Stored items:
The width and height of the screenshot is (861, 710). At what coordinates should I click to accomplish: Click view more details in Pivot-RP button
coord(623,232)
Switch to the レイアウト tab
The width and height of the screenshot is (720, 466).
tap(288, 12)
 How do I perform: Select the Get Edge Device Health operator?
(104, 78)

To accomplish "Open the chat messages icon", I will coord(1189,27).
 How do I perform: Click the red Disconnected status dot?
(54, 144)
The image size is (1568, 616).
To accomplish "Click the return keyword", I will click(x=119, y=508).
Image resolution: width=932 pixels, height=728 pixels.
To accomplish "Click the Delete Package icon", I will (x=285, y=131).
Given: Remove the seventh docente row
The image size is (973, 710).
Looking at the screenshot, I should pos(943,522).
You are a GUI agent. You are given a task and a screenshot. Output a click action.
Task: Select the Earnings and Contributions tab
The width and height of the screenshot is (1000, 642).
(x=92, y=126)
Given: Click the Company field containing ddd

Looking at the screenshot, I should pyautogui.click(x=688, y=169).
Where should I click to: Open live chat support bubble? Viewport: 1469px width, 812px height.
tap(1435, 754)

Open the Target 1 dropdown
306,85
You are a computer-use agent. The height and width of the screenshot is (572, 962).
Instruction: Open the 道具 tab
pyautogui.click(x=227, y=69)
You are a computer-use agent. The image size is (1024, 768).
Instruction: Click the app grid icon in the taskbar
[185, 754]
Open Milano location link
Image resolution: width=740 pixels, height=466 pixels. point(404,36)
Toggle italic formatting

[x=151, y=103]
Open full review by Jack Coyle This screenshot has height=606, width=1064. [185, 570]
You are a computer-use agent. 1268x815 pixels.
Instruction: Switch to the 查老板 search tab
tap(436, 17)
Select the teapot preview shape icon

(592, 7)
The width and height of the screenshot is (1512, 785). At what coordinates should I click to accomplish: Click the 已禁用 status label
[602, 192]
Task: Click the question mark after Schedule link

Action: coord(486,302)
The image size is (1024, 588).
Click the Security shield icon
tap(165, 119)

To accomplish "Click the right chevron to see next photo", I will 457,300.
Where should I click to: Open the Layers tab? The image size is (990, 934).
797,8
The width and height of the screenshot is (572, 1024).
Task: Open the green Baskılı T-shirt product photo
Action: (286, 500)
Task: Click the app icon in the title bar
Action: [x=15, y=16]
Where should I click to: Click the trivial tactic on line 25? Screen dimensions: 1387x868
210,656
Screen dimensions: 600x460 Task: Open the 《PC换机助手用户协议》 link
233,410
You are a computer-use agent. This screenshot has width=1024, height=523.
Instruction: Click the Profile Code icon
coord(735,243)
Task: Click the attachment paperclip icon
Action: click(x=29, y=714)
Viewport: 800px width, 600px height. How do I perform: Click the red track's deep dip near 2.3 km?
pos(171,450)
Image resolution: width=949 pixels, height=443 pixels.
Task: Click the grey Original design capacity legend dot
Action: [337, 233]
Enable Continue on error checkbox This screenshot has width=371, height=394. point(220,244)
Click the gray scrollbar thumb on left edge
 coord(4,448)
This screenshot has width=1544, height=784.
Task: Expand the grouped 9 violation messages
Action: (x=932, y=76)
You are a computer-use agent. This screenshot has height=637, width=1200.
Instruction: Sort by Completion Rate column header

Exercise description
Find the lines that mention "will" in the entries and show them.

Answer space
To accomplish "Open the chat messages icon", I will coord(1189,27).
To accomplish "Click the return keyword", I will click(x=119, y=508).
To accomplish "Click the Delete Package icon", I will (x=285, y=131).
To accomplish "Click the right chevron to see next photo", I will 457,300.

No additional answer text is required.